*What you need to do:* Every entry must come back exactly as it was given.

(Stored dataset items)
————————

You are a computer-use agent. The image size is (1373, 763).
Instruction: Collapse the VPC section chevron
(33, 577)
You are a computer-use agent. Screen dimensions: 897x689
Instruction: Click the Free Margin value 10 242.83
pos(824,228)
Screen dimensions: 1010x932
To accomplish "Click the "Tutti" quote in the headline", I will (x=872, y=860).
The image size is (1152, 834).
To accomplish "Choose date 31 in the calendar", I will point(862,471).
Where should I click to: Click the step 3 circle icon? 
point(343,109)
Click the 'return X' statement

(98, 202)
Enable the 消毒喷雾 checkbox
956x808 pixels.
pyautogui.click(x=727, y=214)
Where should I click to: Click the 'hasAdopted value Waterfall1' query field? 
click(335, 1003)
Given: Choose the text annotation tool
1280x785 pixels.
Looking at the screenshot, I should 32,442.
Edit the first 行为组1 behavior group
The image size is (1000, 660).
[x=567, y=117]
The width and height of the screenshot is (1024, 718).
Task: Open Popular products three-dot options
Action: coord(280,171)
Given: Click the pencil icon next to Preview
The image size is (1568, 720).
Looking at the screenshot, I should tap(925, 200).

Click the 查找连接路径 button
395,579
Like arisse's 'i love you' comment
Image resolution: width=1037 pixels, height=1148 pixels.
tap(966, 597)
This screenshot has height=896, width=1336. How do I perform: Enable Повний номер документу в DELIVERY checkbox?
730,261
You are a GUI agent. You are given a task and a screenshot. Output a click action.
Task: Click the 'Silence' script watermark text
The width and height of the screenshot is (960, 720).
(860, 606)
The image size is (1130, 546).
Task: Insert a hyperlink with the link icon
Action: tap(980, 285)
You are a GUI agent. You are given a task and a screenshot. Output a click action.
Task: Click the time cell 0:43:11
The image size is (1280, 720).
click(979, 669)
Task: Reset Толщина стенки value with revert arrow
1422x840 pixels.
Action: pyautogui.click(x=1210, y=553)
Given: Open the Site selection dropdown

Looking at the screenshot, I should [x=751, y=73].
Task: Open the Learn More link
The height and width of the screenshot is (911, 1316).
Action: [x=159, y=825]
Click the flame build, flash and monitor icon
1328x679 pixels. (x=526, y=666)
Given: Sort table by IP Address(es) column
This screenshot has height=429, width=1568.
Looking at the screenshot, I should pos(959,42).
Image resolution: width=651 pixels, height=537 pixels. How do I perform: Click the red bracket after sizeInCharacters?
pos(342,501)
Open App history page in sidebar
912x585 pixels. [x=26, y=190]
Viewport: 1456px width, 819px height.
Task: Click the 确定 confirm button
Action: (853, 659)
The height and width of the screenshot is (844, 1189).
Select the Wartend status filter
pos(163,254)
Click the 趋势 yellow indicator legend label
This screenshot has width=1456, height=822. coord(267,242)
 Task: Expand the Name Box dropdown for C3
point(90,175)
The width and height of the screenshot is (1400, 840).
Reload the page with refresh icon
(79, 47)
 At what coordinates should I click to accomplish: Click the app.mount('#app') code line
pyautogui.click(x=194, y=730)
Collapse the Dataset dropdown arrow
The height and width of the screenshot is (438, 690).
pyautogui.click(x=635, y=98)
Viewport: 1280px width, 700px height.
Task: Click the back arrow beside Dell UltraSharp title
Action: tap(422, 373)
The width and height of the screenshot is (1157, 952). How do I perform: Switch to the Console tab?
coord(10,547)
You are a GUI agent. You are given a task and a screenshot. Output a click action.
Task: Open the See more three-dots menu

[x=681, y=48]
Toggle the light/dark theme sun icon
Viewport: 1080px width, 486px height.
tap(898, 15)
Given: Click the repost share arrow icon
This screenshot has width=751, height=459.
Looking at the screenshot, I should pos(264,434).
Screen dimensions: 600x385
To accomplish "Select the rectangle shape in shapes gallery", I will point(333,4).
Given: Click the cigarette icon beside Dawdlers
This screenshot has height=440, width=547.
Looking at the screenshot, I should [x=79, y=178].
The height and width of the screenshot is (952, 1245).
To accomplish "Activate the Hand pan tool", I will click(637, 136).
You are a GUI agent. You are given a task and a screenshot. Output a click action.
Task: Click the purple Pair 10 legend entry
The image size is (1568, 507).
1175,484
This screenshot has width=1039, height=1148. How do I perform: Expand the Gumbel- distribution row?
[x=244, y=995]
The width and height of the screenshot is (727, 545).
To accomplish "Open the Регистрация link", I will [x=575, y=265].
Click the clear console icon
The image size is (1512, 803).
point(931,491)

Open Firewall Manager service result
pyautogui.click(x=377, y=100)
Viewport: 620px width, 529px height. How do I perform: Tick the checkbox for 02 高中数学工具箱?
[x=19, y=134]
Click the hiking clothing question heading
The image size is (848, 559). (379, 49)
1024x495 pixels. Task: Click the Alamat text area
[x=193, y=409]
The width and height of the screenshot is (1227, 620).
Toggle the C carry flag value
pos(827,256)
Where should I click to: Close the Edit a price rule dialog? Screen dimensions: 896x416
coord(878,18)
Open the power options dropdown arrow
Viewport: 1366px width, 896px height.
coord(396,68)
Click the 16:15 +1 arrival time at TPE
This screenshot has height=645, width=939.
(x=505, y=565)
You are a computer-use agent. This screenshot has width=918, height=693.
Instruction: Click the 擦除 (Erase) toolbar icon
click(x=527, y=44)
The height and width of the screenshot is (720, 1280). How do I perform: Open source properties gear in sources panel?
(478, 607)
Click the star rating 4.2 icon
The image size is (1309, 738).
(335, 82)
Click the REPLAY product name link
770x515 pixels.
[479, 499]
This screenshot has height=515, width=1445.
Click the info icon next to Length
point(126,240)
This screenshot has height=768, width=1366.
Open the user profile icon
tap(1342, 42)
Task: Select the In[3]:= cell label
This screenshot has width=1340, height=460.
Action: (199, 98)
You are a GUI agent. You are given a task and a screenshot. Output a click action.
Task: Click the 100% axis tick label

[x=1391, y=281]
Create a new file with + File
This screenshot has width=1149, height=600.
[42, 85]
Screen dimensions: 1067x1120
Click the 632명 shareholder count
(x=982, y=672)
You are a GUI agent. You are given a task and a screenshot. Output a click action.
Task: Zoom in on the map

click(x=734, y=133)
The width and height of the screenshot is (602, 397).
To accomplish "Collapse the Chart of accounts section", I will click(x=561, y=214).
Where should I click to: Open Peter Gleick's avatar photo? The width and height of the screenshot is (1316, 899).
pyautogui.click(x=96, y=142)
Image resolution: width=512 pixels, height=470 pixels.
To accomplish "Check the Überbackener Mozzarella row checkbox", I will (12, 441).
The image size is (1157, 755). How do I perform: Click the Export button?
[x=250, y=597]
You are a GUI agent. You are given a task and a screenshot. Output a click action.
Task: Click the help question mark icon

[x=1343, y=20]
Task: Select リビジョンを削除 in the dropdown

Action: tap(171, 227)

————————

*Solution to this exercise:*
You are a computer-use agent. The image size is (1373, 763).
Instruction: Collapse the VPC section chevron
(33, 577)
You are a computer-use agent. Screen dimensions: 897x689
Instruction: Click the Free Margin value 10 242.83
pos(824,228)
Screen dimensions: 1010x932
To accomplish "Click the "Tutti" quote in the headline", I will (x=872, y=860).
The image size is (1152, 834).
To accomplish "Choose date 31 in the calendar", I will point(862,471).
Where should I click to: Click the step 3 circle icon? 
point(343,109)
Click the 'return X' statement

(98, 202)
Enable the 消毒喷雾 checkbox
956x808 pixels.
pyautogui.click(x=727, y=214)
Where should I click to: Click the 'hasAdopted value Waterfall1' query field? 
click(335, 1003)
Given: Choose the text annotation tool
1280x785 pixels.
Looking at the screenshot, I should 32,442.
Edit the first 行为组1 behavior group
The image size is (1000, 660).
[x=567, y=117]
The width and height of the screenshot is (1024, 718).
Task: Open Popular products three-dot options
Action: coord(280,171)
Given: Click the pencil icon next to Preview
The image size is (1568, 720).
Looking at the screenshot, I should tap(925, 200).

Click the 查找连接路径 button
395,579
Like arisse's 'i love you' comment
Image resolution: width=1037 pixels, height=1148 pixels.
tap(966, 597)
This screenshot has height=896, width=1336. How do I perform: Enable Повний номер документу в DELIVERY checkbox?
730,261
You are a GUI agent. You are given a task and a screenshot. Output a click action.
Task: Click the 'Silence' script watermark text
The width and height of the screenshot is (960, 720).
(860, 606)
The image size is (1130, 546).
Task: Insert a hyperlink with the link icon
Action: tap(980, 285)
You are a GUI agent. You are given a task and a screenshot. Output a click action.
Task: Click the time cell 0:43:11
The image size is (1280, 720).
click(979, 669)
Task: Reset Толщина стенки value with revert arrow
1422x840 pixels.
Action: pyautogui.click(x=1210, y=553)
Given: Open the Site selection dropdown

Looking at the screenshot, I should [x=751, y=73].
Task: Open the Learn More link
The height and width of the screenshot is (911, 1316).
Action: [x=159, y=825]
Click the flame build, flash and monitor icon
1328x679 pixels. (x=526, y=666)
Given: Sort table by IP Address(es) column
This screenshot has height=429, width=1568.
Looking at the screenshot, I should pos(959,42).
Image resolution: width=651 pixels, height=537 pixels. How do I perform: Click the red bracket after sizeInCharacters?
pos(342,501)
Open App history page in sidebar
912x585 pixels. [x=26, y=190]
Viewport: 1456px width, 819px height.
Task: Click the 确定 confirm button
Action: (853, 659)
The height and width of the screenshot is (844, 1189).
Select the Wartend status filter
pos(163,254)
Click the 趋势 yellow indicator legend label
This screenshot has width=1456, height=822. coord(267,242)
 Task: Expand the Name Box dropdown for C3
point(90,175)
The width and height of the screenshot is (1400, 840).
Reload the page with refresh icon
(79, 47)
 At what coordinates should I click to accomplish: Click the app.mount('#app') code line
pyautogui.click(x=194, y=730)
Collapse the Dataset dropdown arrow
The height and width of the screenshot is (438, 690).
pyautogui.click(x=635, y=98)
Viewport: 1280px width, 700px height.
Task: Click the back arrow beside Dell UltraSharp title
Action: tap(422, 373)
The width and height of the screenshot is (1157, 952). How do I perform: Switch to the Console tab?
coord(10,547)
You are a GUI agent. You are given a task and a screenshot. Output a click action.
Task: Open the See more three-dots menu

[x=681, y=48]
Toggle the light/dark theme sun icon
Viewport: 1080px width, 486px height.
tap(898, 15)
Given: Click the repost share arrow icon
This screenshot has width=751, height=459.
Looking at the screenshot, I should pos(264,434).
Screen dimensions: 600x385
To accomplish "Select the rectangle shape in shapes gallery", I will point(333,4).
Given: Click the cigarette icon beside Dawdlers
This screenshot has height=440, width=547.
Looking at the screenshot, I should [x=79, y=178].
The height and width of the screenshot is (952, 1245).
To accomplish "Activate the Hand pan tool", I will click(637, 136).
You are a GUI agent. You are given a task and a screenshot. Output a click action.
Task: Click the purple Pair 10 legend entry
The image size is (1568, 507).
1175,484
This screenshot has width=1039, height=1148. How do I perform: Expand the Gumbel- distribution row?
[x=244, y=995]
The width and height of the screenshot is (727, 545).
To accomplish "Open the Регистрация link", I will [x=575, y=265].
Click the clear console icon
The image size is (1512, 803).
point(931,491)

Open Firewall Manager service result
pyautogui.click(x=377, y=100)
Viewport: 620px width, 529px height. How do I perform: Tick the checkbox for 02 高中数学工具箱?
[x=19, y=134]
Click the hiking clothing question heading
The image size is (848, 559). (379, 49)
1024x495 pixels. Task: Click the Alamat text area
[x=193, y=409]
The width and height of the screenshot is (1227, 620).
Toggle the C carry flag value
pos(827,256)
Where should I click to: Close the Edit a price rule dialog? Screen dimensions: 896x416
coord(878,18)
Open the power options dropdown arrow
Viewport: 1366px width, 896px height.
coord(396,68)
Click the 16:15 +1 arrival time at TPE
This screenshot has height=645, width=939.
(x=505, y=565)
You are a computer-use agent. This screenshot has width=918, height=693.
Instruction: Click the 擦除 (Erase) toolbar icon
click(x=527, y=44)
The height and width of the screenshot is (720, 1280). How do I perform: Open source properties gear in sources panel?
(478, 607)
Click the star rating 4.2 icon
The image size is (1309, 738).
(335, 82)
Click the REPLAY product name link
770x515 pixels.
[479, 499]
This screenshot has height=515, width=1445.
Click the info icon next to Length
point(126,240)
This screenshot has height=768, width=1366.
Open the user profile icon
tap(1342, 42)
Task: Select the In[3]:= cell label
This screenshot has width=1340, height=460.
Action: (199, 98)
You are a GUI agent. You are given a task and a screenshot. Output a click action.
Task: Click the 100% axis tick label

[x=1391, y=281]
Create a new file with + File
This screenshot has width=1149, height=600.
[42, 85]
Screen dimensions: 1067x1120
Click the 632명 shareholder count
(x=982, y=672)
You are a GUI agent. You are given a task and a screenshot. Output a click action.
Task: Zoom in on the map

click(x=734, y=133)
The width and height of the screenshot is (602, 397).
To accomplish "Collapse the Chart of accounts section", I will click(x=561, y=214).
Where should I click to: Open Peter Gleick's avatar photo? The width and height of the screenshot is (1316, 899).
pyautogui.click(x=96, y=142)
Image resolution: width=512 pixels, height=470 pixels.
To accomplish "Check the Überbackener Mozzarella row checkbox", I will (12, 441).
The image size is (1157, 755). How do I perform: Click the Export button?
[x=250, y=597]
You are a GUI agent. You are given a task and a screenshot. Output a click action.
Task: Click the help question mark icon

[x=1343, y=20]
Task: Select リビジョンを削除 in the dropdown

Action: tap(171, 227)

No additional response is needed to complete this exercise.